Dexter Gordon’s One Flight Up (Blue Note Tone Poet Series) and Andrew Hill’s Passing Ships (Blue Note Tone Poet Series) are rich with so much tone and color and felt like strong tests for the Eroica HX; the cartridge is a strong tracker and was always very quiet in the grooves.
Gordon’s tenor saxophone was extremely vivid and sharply drawn in-between my Magnepan LRS but it lacked the vibrant color of the Grado and Dynavector cartridges when used with anything but the aforementioned Pro-Ject phono preamplifier.
The Dynavector trades some detail and clarity for that added midrange warmth and there were a few passages where it was clear that the Eroica HX illuminates the music differently.
Vocals are pushed slightly forward with the Goldring and I found it to be rather similar to the 2M Black in that regard; the Danish cartridge does add slightly more color in the midrange and the bottom end has greater solidity.
Listening to Stravinsky, Dvorak, and Khachaturian, I loved how the Eroica HX breathed some light into some dark sounding recordings and gave strings some needed energy; detail was excellent but I did long for slightly more resolution.
Running the Eroica HX through all of the integrated amplifiers produced very similar results based on the tonal balance and presentation of the amplification; warmer sounding amplifiers produced better results.

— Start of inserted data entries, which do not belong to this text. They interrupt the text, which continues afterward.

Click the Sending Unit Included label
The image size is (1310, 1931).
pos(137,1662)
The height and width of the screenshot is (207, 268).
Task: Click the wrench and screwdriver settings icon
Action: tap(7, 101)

I was quite surprised that the NAD C 316BEE V2 didn’t work as well as it had with the less expensive Goldring E3, but it’s very likely that the internal phono stage doesn’t have the capability to show off the resolution, detail, and clarity of the cartridge that is almost $450 more expensive than the amplifier itself.
Powerful, transparent, detailed, and highly engaging with most recordings — which is the type of performance that I would have demanded for $900.
Using 7 different phono sections also demonstrated that the Eroica HX requires 45dB of more of gain.
The Goldring Eroica HX is a fuss-free, detailed, and transparent sounding cartridge that requires rather careful system matching to deliver satisfying long-term results.
Installation is not overly complicated and it proved to be a very strong and reliable tracker with even really dirty records.
The neutral tonal balance might be appealing to some, but I found that it performed best with warmer sounding phono sections and amplification that infused it with some necessary color.
The $900 asking price is on the higher side in comparison to less expensive options from Ortofon and Dynavector but it’s very difficult to go wrong with any of them as long you match them up appropriately.